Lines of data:
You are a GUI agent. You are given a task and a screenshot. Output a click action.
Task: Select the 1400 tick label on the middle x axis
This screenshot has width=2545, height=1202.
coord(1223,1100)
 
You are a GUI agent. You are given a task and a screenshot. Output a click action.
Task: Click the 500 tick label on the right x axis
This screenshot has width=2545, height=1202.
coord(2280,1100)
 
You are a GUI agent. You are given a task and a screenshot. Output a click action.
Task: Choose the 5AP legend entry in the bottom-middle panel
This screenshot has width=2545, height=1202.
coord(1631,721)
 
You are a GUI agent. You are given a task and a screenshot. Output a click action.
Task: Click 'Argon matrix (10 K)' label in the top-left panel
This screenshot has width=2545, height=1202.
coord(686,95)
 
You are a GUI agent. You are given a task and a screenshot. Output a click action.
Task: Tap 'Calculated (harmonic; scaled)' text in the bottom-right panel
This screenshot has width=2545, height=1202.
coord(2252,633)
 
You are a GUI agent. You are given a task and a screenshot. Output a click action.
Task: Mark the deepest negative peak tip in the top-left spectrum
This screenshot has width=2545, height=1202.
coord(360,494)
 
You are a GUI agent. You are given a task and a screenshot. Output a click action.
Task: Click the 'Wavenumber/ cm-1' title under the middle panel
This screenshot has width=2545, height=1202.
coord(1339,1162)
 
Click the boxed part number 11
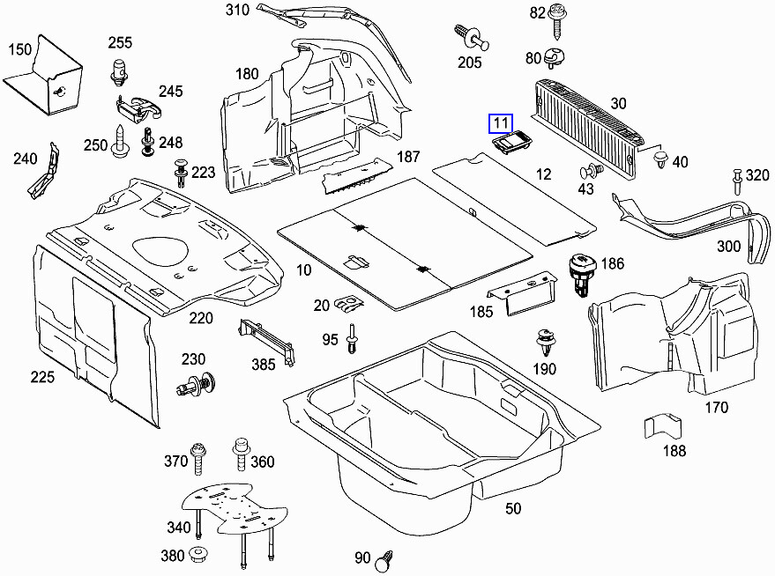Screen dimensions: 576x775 click(501, 123)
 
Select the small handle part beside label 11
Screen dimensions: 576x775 click(510, 144)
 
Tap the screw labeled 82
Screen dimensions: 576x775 click(557, 18)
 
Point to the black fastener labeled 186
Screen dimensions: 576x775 click(583, 274)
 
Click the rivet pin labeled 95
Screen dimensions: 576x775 click(353, 338)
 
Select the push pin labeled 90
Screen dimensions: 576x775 click(384, 558)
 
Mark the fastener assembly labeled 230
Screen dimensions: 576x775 click(197, 384)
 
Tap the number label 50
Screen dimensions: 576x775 click(512, 508)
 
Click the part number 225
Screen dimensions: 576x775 click(42, 377)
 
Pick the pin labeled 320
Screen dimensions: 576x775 click(734, 182)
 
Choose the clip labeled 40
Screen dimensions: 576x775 click(659, 159)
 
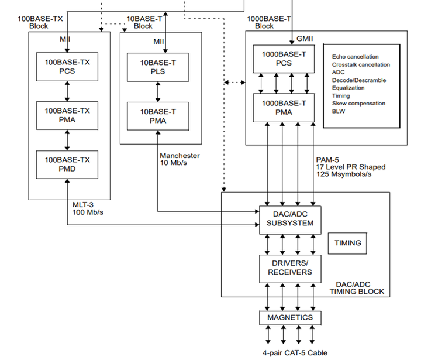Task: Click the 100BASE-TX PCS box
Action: pyautogui.click(x=67, y=66)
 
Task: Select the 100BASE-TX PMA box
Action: pyautogui.click(x=67, y=115)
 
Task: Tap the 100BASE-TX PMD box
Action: pyautogui.click(x=67, y=164)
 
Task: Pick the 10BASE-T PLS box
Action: pyautogui.click(x=158, y=66)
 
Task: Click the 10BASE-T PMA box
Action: pyautogui.click(x=158, y=115)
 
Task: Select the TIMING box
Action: pyautogui.click(x=347, y=242)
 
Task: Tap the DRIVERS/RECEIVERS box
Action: pyautogui.click(x=291, y=268)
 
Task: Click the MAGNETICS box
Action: pyautogui.click(x=291, y=318)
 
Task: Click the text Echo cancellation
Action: pyautogui.click(x=355, y=57)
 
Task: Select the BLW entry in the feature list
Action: pyautogui.click(x=339, y=111)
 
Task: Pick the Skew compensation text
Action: pyautogui.click(x=358, y=103)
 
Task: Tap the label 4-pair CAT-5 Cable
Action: pyautogui.click(x=295, y=352)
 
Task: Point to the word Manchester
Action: pyautogui.click(x=180, y=156)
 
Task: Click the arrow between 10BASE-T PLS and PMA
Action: pyautogui.click(x=158, y=91)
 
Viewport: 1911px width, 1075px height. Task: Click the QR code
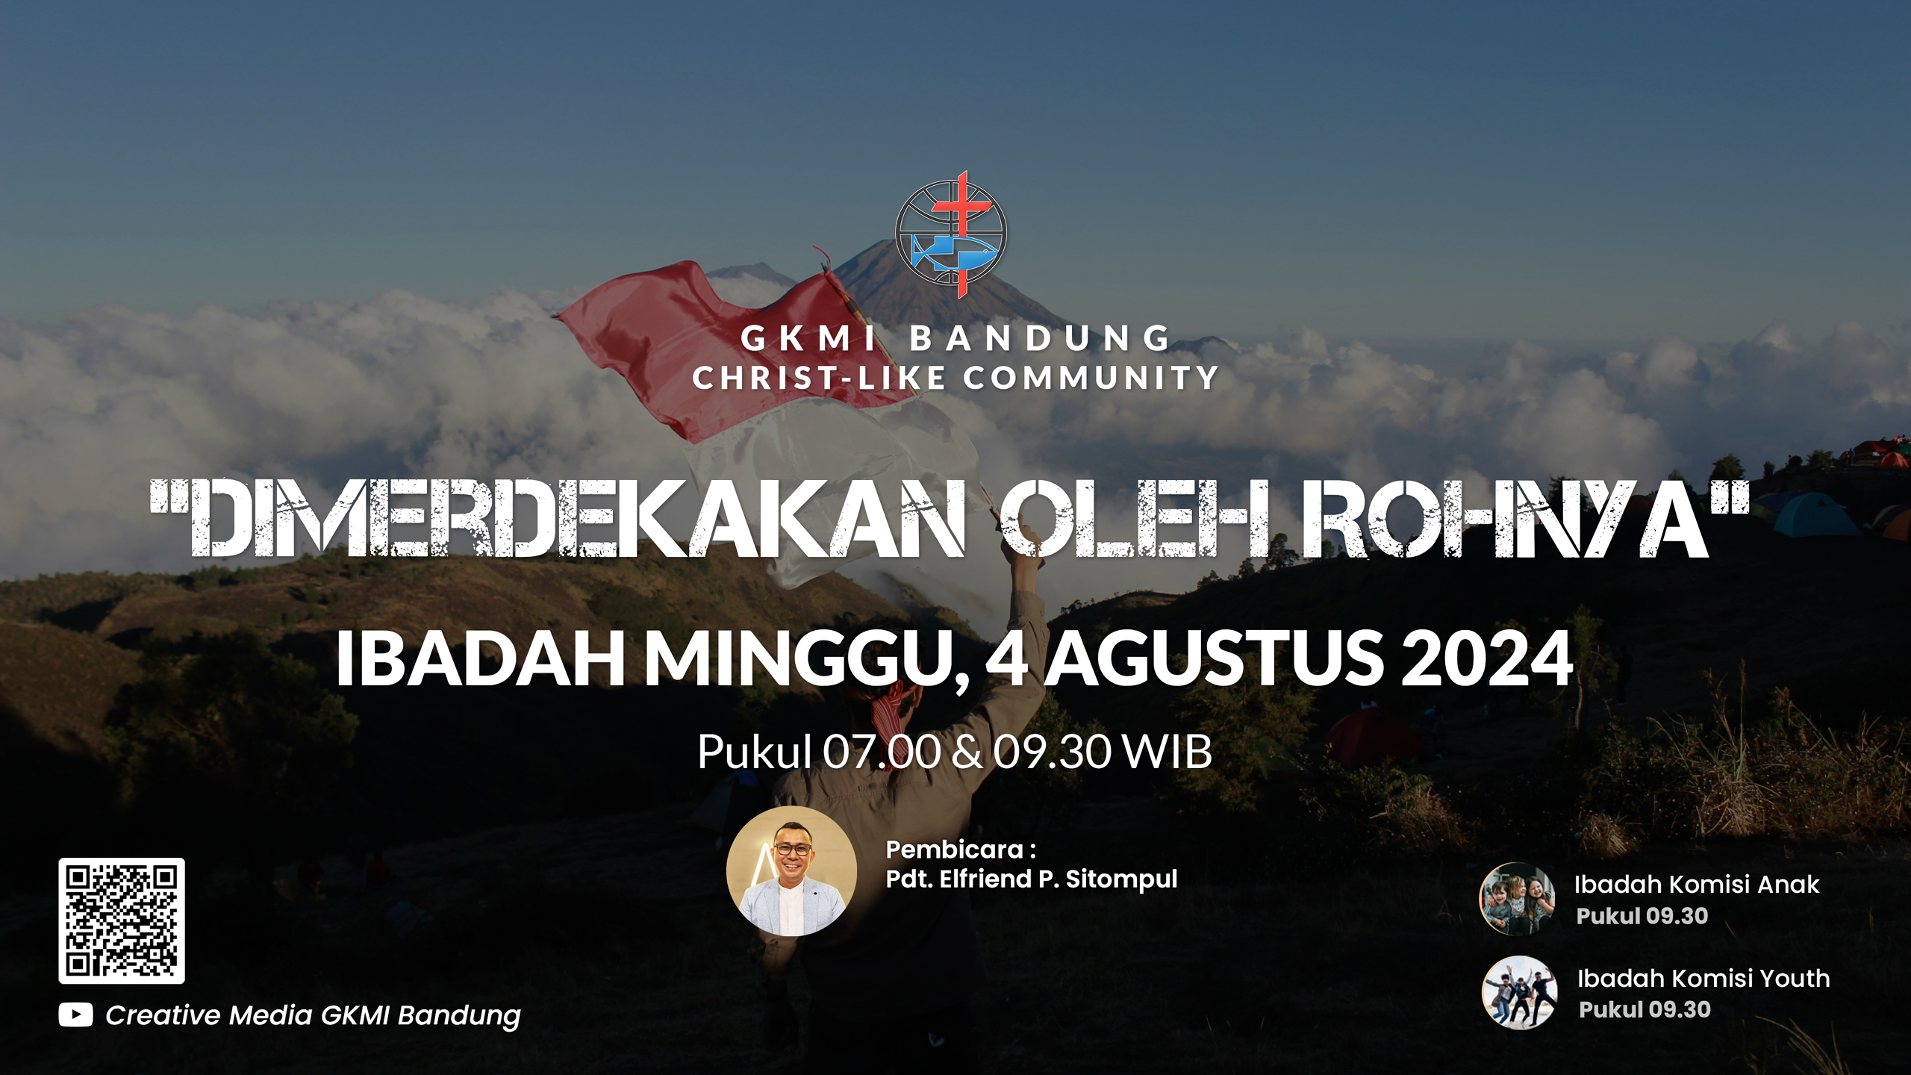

PROBLEM DETAILS ▸ Swap each "labeled" in the data above for "numbered" and write out all the lines again with nothing else changed. Leave the pictures out.

THE OUTPUT ▸
You are a GUI agent. You are given a task and a screenshot. Output a click action.
Task: Select the 1400 tick label on the middle x axis
This screenshot has width=2545, height=1202.
coord(1223,1100)
 
You are a GUI agent. You are given a task and a screenshot. Output a click action.
Task: Click the 500 tick label on the right x axis
This screenshot has width=2545, height=1202.
coord(2280,1100)
 
You are a GUI agent. You are given a task and a screenshot. Output a click action.
Task: Choose the 5AP legend entry in the bottom-middle panel
This screenshot has width=2545, height=1202.
coord(1631,721)
 
You are a GUI agent. You are given a task and a screenshot. Output a click action.
Task: Click 'Argon matrix (10 K)' label in the top-left panel
This screenshot has width=2545, height=1202.
coord(686,95)
 
You are a GUI agent. You are given a task and a screenshot. Output a click action.
Task: Tap 'Calculated (harmonic; scaled)' text in the bottom-right panel
This screenshot has width=2545, height=1202.
coord(2252,633)
 
You are a GUI agent. You are given a task and a screenshot. Output a click action.
Task: Mark the deepest negative peak tip in the top-left spectrum
This screenshot has width=2545, height=1202.
coord(360,494)
 
You are a GUI agent. You are given a task and a screenshot. Output a click action.
Task: Click the 'Wavenumber/ cm-1' title under the middle panel
This screenshot has width=2545, height=1202.
coord(1339,1162)
 
Click the boxed part number 11
Screen dimensions: 576x775 click(501, 123)
 
Select the small handle part beside label 11
Screen dimensions: 576x775 click(510, 144)
 
Tap the screw numbered 82
Screen dimensions: 576x775 click(557, 18)
 
Point to the black fastener numbered 186
Screen dimensions: 576x775 click(583, 274)
 
Click the rivet pin numbered 95
Screen dimensions: 576x775 click(353, 338)
 
Select the push pin numbered 90
Screen dimensions: 576x775 click(384, 558)
 
Mark the fastener assembly numbered 230
Screen dimensions: 576x775 click(197, 384)
 
Tap the number label 50
Screen dimensions: 576x775 click(512, 508)
 
Click the part number 225
Screen dimensions: 576x775 click(42, 377)
 
Pick the pin numbered 320
Screen dimensions: 576x775 click(734, 182)
 
Choose the clip numbered 40
Screen dimensions: 576x775 click(659, 159)
 
Task: Click the 100BASE-TX PCS box
Action: pyautogui.click(x=67, y=66)
 
Task: Select the 100BASE-TX PMA box
Action: pyautogui.click(x=67, y=115)
 
Task: Tap the 100BASE-TX PMD box
Action: pyautogui.click(x=67, y=164)
 
Task: Pick the 10BASE-T PLS box
Action: pyautogui.click(x=158, y=66)
 
Task: Click the 10BASE-T PMA box
Action: pyautogui.click(x=158, y=115)
 
Task: Select the TIMING box
Action: pyautogui.click(x=347, y=242)
 
Task: Tap the DRIVERS/RECEIVERS box
Action: pyautogui.click(x=291, y=268)
 
Task: Click the MAGNETICS box
Action: pyautogui.click(x=291, y=318)
 
Task: Click the text Echo cancellation
Action: pyautogui.click(x=355, y=57)
 
Task: Select the BLW entry in the feature list
Action: pyautogui.click(x=339, y=111)
 
Task: Pick the Skew compensation text
Action: pyautogui.click(x=358, y=103)
 
Task: Tap the label 4-pair CAT-5 Cable
Action: pyautogui.click(x=295, y=352)
 
Task: Point to the word Manchester
Action: pyautogui.click(x=180, y=156)
 
Task: Click the arrow between 10BASE-T PLS and PMA
Action: pyautogui.click(x=158, y=91)
 
Viewport: 1911px width, 1075px height. Task: Click the QR code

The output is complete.